In an interview with American film director Oliver Stone four years ago, Russian President Vladimir Putin had said that Edward Snowden was wrong to leak the United States government's National Security Agency's secrets.

"[But] Snowden is not a traitor. He did not betray the interests of his country, nor did he transfer any information to any other country that would damage his own people," he was quoted as saying by Reuters.

Putin, on Tuesday, 26 September, granted Russian citizenship, through a decree, to Snowden. He was granted permanent residency in Russia in 2020 and said at the time that he planned to apply for Russian citizenship, without renouncing his American citizenship.

The whistleblower's lawyer, Anatoly Kucherena, told Russia’s state news agency RIA Novosti that Snowden's wife, Lindsay Mills, an American who has been living with him in Russia, will also be applying for a Russian passport.

But why was Snowden in Russia in the first place? What secrets of the National Security Agency did he leak? Which media outlets published those secrets? And why did Snowden choose to flee to Russia?


Joining the Army, the CIA, and the NSA

Snowden was enlisted in the US army in 2003 as he wanted to join the Special Forces, but was discharged after he broke both his legs during training.

He then worked as a security guard at one of the NSA's secret facilities at the University of Maryland, after which he joined the Central Intelligence Agency (CIA). He was sent to Geneva, Switzerland, and was responsible for maintaining computer network security, which gave him access to a large number of classified government material. This is when he started getting disillusioned with the government and how it functions.
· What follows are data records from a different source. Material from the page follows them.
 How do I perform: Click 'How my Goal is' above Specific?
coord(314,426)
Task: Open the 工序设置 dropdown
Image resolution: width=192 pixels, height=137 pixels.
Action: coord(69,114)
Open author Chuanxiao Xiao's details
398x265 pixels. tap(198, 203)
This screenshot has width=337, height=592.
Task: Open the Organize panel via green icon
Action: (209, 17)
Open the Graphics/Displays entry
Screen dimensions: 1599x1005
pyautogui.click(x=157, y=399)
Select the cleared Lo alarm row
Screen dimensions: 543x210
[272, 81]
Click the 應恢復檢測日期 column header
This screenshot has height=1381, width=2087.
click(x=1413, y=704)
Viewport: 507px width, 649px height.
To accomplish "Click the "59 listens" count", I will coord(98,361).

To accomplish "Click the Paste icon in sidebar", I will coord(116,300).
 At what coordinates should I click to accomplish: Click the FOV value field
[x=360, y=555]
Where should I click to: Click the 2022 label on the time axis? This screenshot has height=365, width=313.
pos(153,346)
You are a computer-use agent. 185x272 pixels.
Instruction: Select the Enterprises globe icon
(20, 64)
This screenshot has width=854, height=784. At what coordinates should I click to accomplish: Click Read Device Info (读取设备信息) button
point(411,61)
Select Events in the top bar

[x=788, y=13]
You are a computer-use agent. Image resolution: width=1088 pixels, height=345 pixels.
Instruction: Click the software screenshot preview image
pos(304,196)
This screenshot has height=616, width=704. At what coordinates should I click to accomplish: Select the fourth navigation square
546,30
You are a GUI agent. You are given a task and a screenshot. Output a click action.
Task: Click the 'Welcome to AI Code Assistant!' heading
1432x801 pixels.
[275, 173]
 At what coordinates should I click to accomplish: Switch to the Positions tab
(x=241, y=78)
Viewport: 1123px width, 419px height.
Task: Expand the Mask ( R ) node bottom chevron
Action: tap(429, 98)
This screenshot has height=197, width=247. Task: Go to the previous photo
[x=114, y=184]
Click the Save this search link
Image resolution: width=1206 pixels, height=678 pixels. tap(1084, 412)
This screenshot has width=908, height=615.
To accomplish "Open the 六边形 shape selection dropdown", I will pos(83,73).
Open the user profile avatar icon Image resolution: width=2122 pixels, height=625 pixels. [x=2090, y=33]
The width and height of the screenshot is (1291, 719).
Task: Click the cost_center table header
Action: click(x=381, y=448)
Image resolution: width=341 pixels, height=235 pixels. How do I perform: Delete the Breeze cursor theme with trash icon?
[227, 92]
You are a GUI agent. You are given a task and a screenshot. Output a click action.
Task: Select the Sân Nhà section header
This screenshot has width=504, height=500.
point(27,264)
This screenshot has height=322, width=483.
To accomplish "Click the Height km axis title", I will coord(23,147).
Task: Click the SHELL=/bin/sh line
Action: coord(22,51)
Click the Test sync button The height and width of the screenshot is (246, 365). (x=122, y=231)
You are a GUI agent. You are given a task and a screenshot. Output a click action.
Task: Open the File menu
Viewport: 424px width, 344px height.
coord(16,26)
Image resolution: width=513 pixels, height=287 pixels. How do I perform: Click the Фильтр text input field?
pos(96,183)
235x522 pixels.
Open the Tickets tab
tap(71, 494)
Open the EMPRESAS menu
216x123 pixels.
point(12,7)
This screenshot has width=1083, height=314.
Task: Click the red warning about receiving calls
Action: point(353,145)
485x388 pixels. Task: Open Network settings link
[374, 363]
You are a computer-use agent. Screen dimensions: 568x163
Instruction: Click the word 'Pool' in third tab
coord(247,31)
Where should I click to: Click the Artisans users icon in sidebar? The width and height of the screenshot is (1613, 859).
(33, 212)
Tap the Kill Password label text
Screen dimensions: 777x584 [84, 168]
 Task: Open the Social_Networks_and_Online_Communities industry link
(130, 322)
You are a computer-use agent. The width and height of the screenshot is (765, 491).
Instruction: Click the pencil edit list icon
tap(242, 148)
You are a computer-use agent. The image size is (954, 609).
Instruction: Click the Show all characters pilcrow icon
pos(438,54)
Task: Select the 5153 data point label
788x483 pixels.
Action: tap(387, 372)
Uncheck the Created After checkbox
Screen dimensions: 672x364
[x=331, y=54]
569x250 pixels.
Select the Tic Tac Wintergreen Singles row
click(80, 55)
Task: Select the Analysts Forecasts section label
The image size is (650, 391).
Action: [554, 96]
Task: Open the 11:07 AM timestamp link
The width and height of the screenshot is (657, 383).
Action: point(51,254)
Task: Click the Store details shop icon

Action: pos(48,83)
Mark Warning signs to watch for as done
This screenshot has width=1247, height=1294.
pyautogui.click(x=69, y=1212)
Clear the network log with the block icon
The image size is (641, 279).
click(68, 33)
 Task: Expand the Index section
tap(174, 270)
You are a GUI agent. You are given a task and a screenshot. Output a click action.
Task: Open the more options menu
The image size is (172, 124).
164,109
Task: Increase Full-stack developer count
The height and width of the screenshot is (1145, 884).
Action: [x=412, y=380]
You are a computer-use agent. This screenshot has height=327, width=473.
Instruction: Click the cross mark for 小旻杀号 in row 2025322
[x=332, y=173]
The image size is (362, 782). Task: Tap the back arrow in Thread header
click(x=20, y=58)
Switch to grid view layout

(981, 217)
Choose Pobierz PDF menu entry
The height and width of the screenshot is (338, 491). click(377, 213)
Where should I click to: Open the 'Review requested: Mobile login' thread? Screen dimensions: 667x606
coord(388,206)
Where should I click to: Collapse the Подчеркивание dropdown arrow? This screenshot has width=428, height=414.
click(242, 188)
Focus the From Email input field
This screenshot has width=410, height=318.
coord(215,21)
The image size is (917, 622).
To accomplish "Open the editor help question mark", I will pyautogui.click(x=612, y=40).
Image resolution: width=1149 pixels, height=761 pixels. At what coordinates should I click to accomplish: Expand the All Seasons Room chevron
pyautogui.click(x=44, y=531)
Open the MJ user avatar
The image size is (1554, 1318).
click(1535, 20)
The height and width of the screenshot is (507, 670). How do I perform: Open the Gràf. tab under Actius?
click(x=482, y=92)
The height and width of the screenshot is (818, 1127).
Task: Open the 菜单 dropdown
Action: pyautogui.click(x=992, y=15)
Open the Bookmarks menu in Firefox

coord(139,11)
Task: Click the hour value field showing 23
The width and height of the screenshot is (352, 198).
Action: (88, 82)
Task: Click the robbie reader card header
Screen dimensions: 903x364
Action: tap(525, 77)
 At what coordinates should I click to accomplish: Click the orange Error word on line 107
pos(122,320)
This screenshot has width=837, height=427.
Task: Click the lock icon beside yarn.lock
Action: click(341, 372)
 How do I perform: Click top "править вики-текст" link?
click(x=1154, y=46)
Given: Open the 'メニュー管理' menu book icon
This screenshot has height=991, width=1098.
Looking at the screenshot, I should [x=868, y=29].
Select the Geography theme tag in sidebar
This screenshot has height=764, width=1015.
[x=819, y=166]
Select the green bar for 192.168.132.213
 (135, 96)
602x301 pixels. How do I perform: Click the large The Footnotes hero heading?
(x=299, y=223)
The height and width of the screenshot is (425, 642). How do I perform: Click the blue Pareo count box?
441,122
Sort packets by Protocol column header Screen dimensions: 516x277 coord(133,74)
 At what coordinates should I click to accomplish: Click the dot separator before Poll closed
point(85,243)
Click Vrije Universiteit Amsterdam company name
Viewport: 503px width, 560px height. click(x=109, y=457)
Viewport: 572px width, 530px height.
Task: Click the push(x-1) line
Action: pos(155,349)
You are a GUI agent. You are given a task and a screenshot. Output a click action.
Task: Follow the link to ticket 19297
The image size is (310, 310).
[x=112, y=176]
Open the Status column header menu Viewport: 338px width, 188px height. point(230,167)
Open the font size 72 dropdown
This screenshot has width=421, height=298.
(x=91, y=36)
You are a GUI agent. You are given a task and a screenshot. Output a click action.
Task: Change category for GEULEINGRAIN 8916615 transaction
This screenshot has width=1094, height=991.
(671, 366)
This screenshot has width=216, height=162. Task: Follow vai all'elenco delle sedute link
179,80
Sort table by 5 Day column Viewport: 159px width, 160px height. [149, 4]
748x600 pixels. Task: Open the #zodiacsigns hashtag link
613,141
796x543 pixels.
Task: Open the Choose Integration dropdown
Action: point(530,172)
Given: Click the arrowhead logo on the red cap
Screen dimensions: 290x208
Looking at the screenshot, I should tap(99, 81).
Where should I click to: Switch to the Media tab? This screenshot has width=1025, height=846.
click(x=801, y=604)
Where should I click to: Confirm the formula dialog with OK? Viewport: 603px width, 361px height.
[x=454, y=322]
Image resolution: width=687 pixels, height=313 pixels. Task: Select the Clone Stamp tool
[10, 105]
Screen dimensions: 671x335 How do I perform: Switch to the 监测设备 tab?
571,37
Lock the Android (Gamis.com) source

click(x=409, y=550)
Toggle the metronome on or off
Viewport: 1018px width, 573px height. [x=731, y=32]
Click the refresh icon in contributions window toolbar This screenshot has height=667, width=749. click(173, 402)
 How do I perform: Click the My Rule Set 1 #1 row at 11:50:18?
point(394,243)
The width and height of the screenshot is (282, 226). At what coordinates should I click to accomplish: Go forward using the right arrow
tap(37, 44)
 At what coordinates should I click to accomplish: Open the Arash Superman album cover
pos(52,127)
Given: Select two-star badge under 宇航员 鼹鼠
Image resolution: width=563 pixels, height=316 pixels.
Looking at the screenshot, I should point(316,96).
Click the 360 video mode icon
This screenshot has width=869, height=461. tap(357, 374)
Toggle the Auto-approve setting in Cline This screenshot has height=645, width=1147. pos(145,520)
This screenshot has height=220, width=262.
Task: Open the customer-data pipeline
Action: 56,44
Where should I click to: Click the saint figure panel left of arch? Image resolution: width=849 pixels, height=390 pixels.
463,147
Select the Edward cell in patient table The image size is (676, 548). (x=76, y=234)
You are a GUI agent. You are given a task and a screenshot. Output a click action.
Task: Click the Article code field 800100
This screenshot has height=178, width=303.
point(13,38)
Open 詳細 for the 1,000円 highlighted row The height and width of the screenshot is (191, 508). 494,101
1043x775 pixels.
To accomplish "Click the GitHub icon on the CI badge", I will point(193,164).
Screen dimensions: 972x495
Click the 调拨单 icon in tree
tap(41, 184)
In 2009, he left the CIA was assigned to a functioning NSA facility at a military base in Japan. For three years, he observed the surveillance activities of the NSA and tried to raise his concerns internally but was ignored.

Finally, on 20 May 2013, he flew to Hong Kong and within a month leaked thousands of classified NSA documents to four journalists of the The Guardian and the Washington Post – Glenn Greenwald, Laura Poitras, Barton Gellman, and Ewen MacAskill. That is when he became internationally known as a "whistleblower," a "hero," and a "traitor."

The files leaked by Snowden showed that the NSA collected the telephone records of millions of American customers from a telecom provider called Verizon Communications. This was backed by a top secret court order.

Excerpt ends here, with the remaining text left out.